T. gondii is a protozoan that infects nearly all warm-blooded animals. Researchers have manipulated it to deliver therapeutic proteins directly to brain cells. This concept has been tested in lab-grown human brain tissue and living mice, with findings indicating minimal side effects.

The research team, led by neuroscientist Shahar Bracha of the Massachusetts Institute of Technology, demonstrated the use of T. gondii as a delivery system in various cellular environments, including cultured fibroblasts, differentiated neurons, primary neurons, human brain organoids, and in vivo in mice. They characterized factors affecting delivery patterns under different conditions.

The blood-brain barrier is a selective membrane that protects the brain from potentially harmful substances in the bloodstream but also poses a challenge for delivering therapeutic proteins. It prevents nearly all large and hydrophilic molecules, including many therapeutic proteins, from entering the brain.

T. gondii causes toxoplasmosis, which can lead to serious complications in some cases. However, the research team has utilized the parasite's ability to penetrate the blood-brain barrier for therapeutic purposes. By modifying two of the parasite's secretion organelles, the researchers enabled T. gondii to deliver proteins known to treat human neurological conditions.

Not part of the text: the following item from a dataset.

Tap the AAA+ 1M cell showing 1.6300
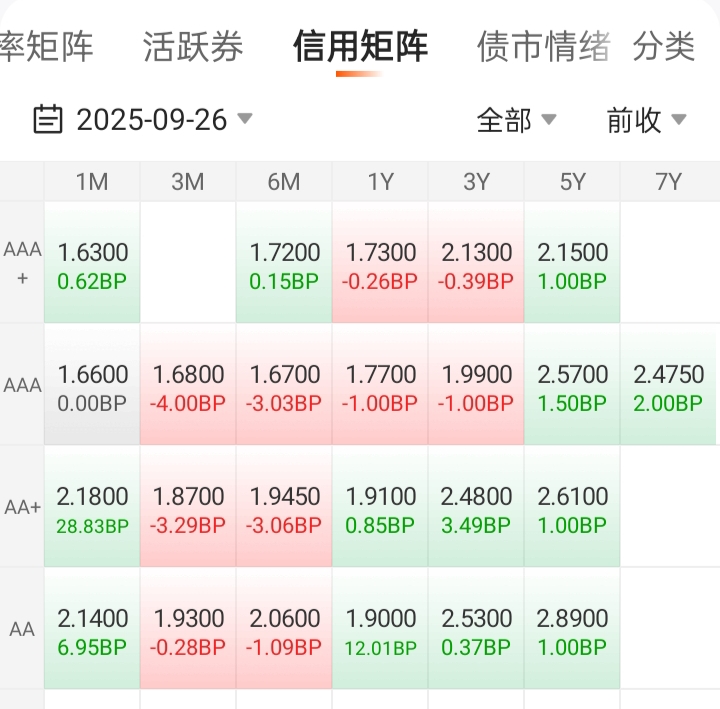720x709 pixels. click(92, 264)
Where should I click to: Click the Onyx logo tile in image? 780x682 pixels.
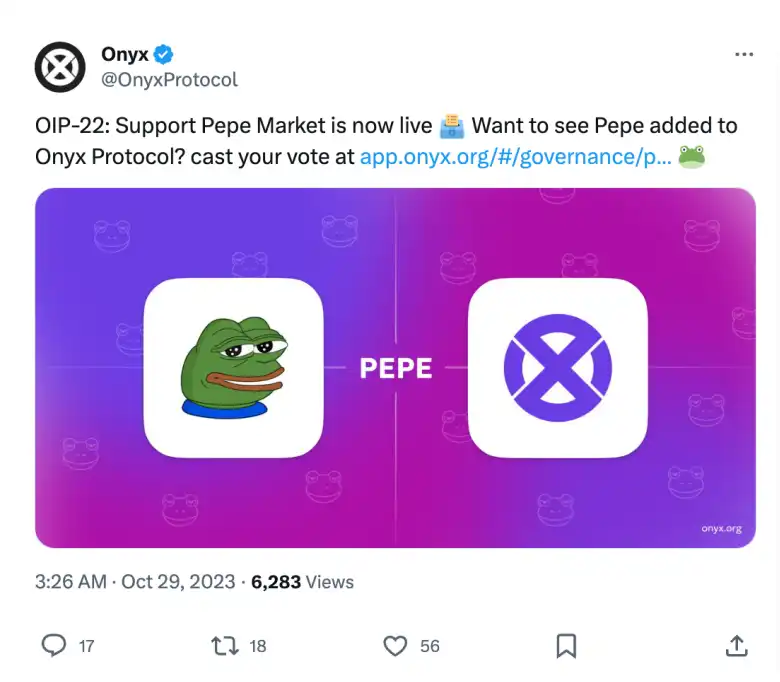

The engineered T. gondii was tested in lab-grown human brain tissue, known as organoids. The modified parasite delivered MeCP2, a protein used to treat Rett syndrome—a genetic disorder affecting brain development. The delivered protein successfully bound to DNA in the organoids and altered gene expression, indicating effective protein delivery.

3D visualization of group-average distribution of ZsGreen+ cells within the whole brain, indicating where the therapeutic proteins are being delivered (Bracha et al., Nat. Microbiol., 2024)

Further tests in living mice showed that the engineered T. gondii infected the hosts and delivered MeCP2 with minimal inflammation, comparable to control groups exposed to non-edited microbes and saline.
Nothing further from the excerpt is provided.